[SUPPLIED RECORDS — start]

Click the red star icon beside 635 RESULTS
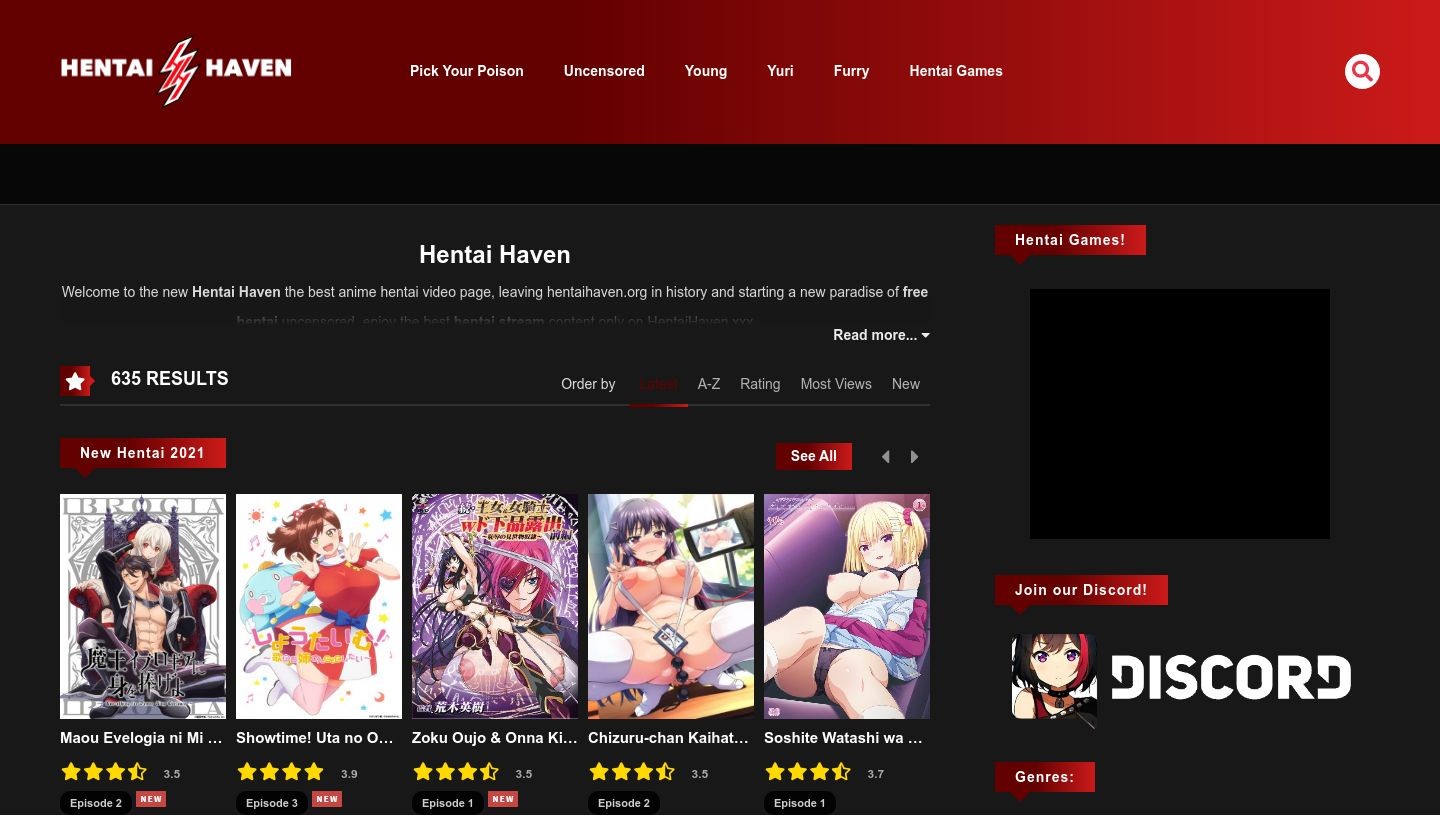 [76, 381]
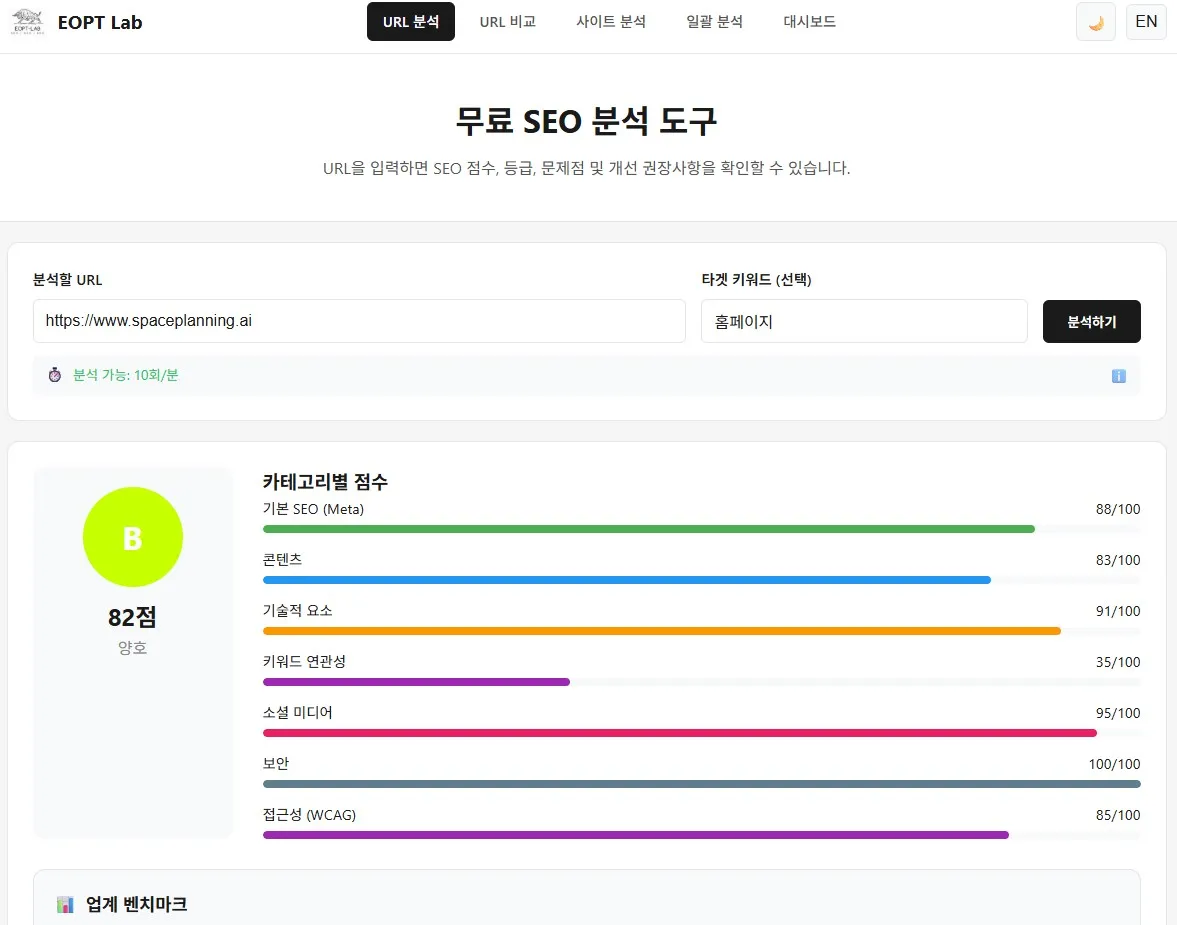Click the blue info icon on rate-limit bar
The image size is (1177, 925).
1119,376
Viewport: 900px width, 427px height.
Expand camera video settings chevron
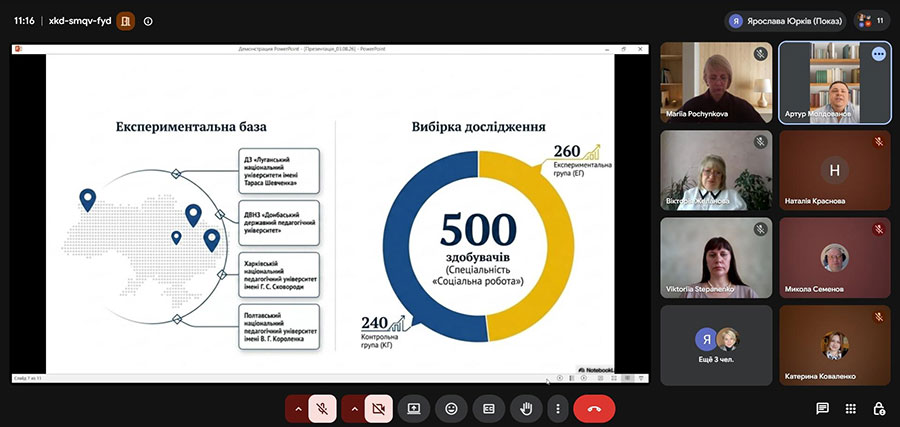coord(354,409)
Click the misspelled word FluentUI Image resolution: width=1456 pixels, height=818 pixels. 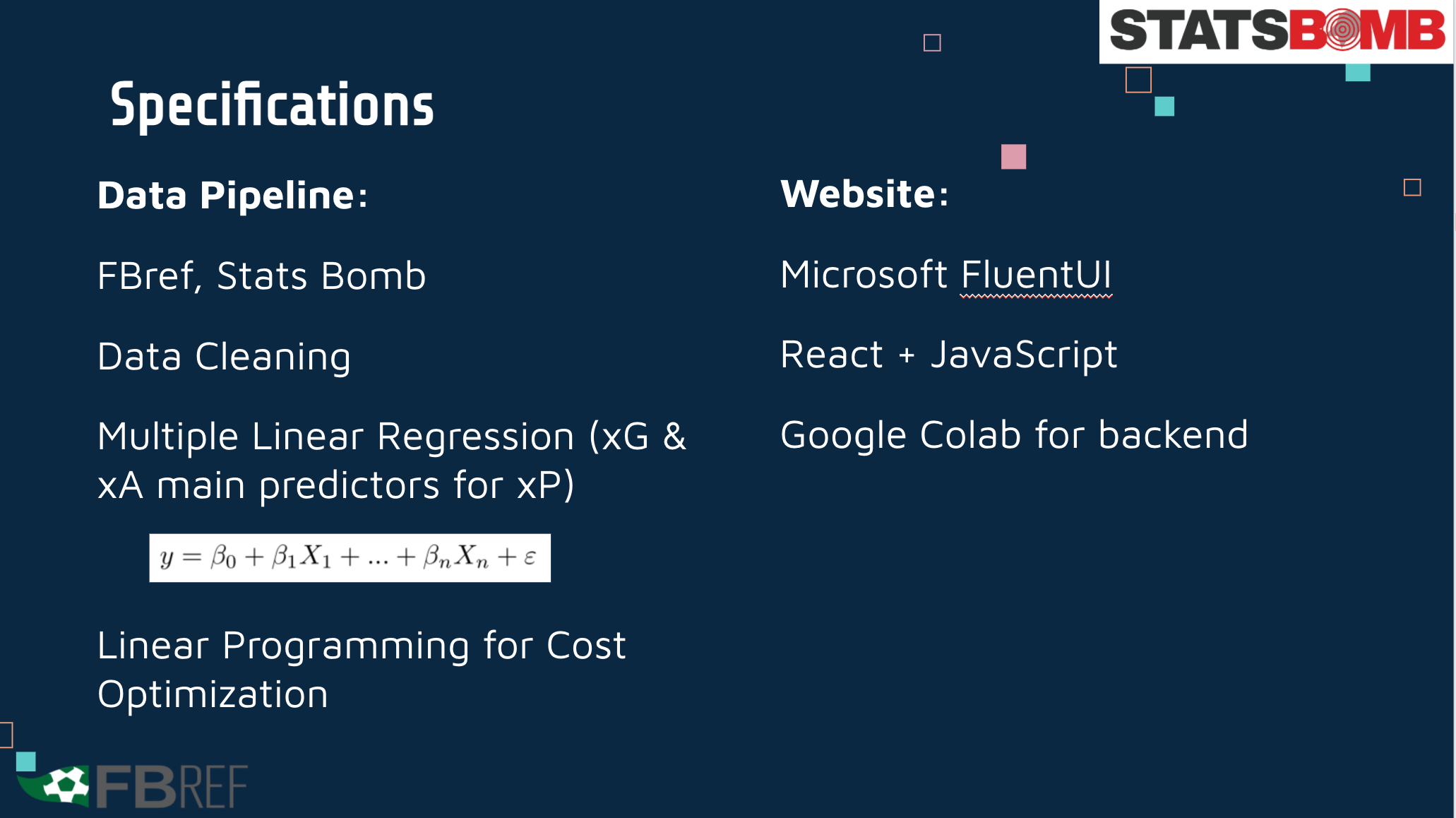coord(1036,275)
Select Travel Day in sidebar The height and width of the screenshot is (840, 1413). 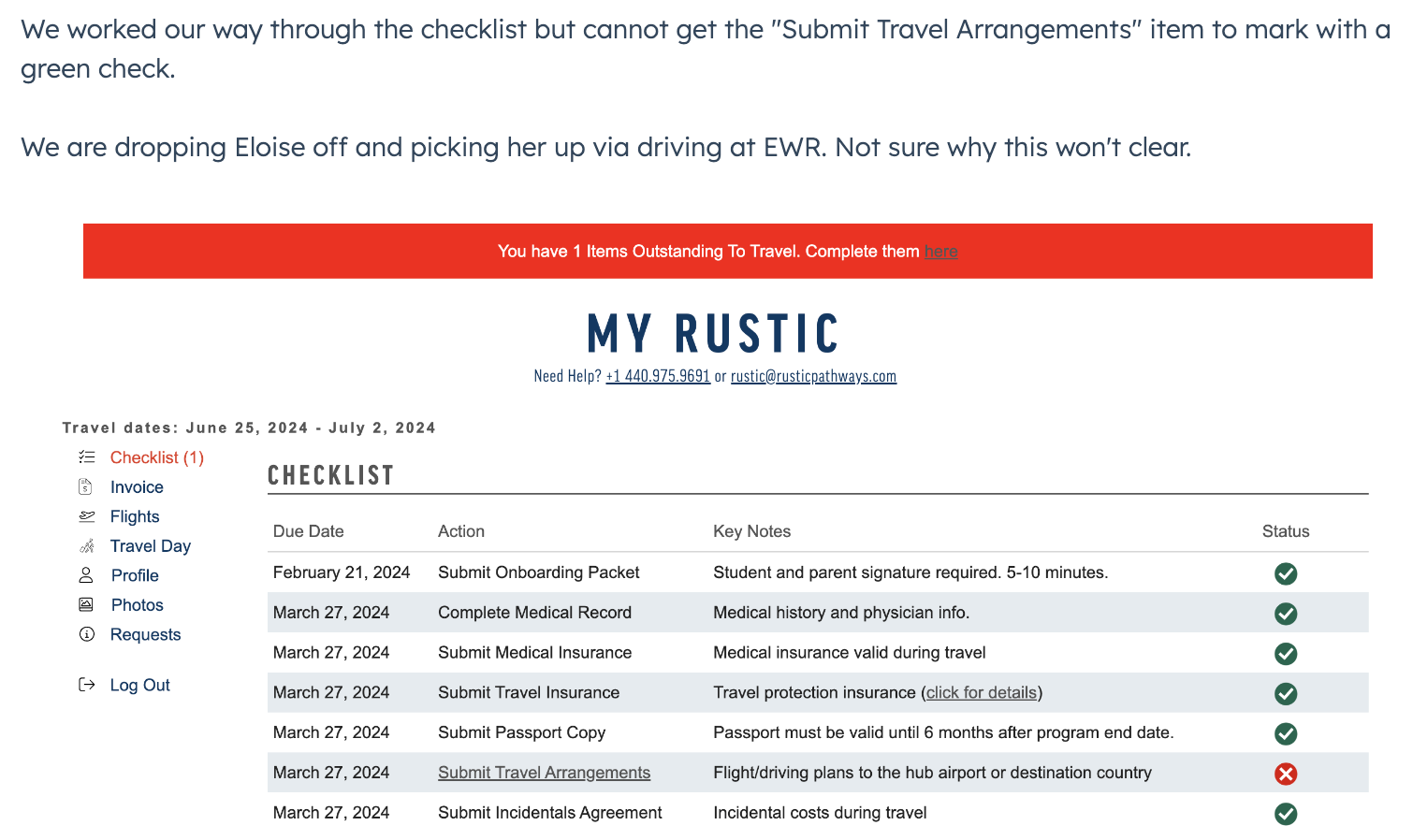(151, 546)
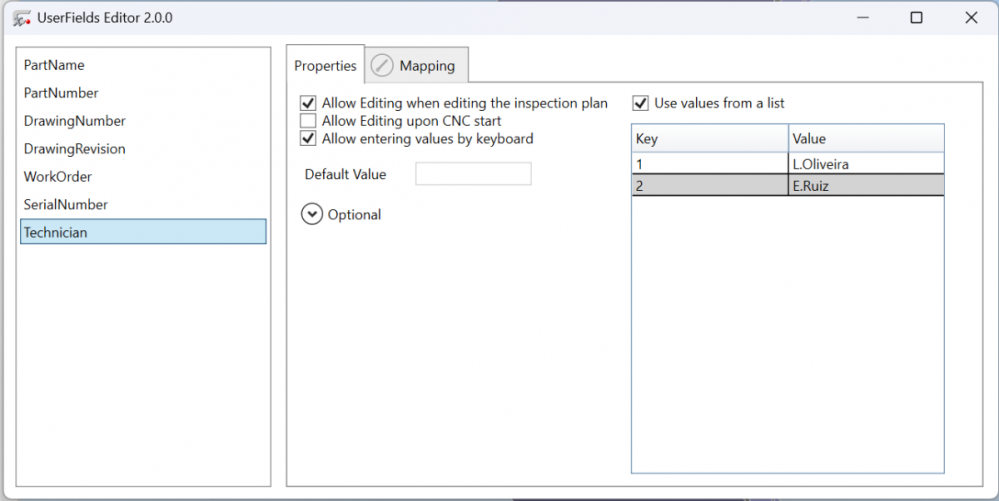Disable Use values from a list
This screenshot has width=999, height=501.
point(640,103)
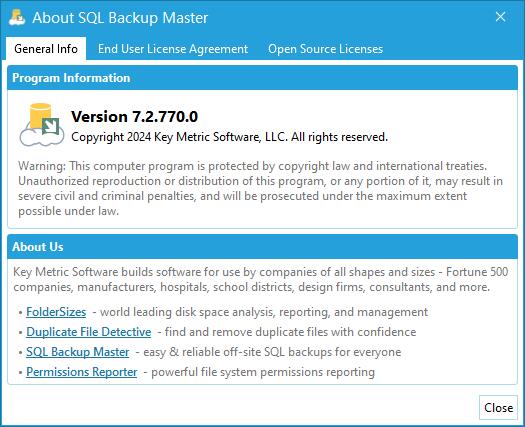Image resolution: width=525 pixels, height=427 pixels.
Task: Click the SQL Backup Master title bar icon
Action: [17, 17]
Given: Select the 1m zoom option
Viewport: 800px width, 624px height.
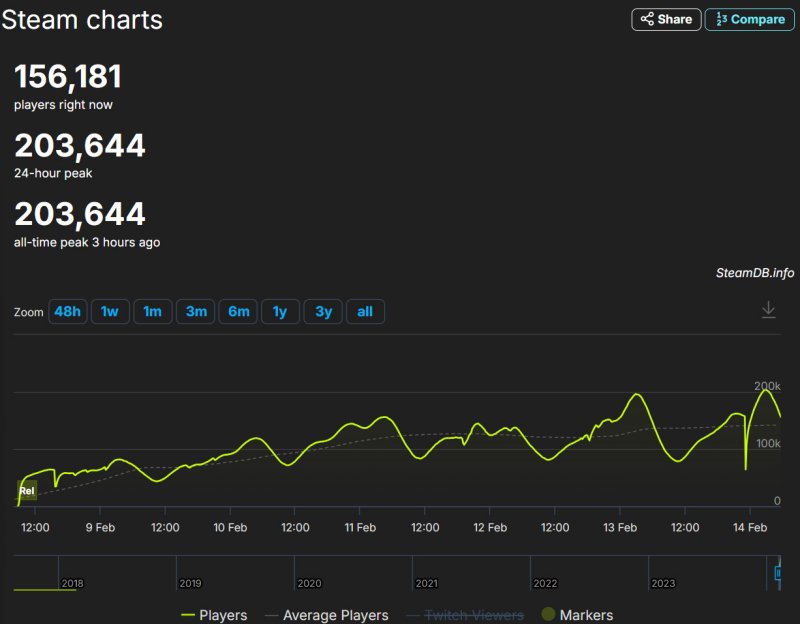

[SUPPLIED RECORDS — finish]

## REQUIREMENT
Show each line in the listing above that has "Viewport".

## EXERCISE OUTPUT
Viewport: 900px width, 427px height.
Viewport: 800px width, 624px height.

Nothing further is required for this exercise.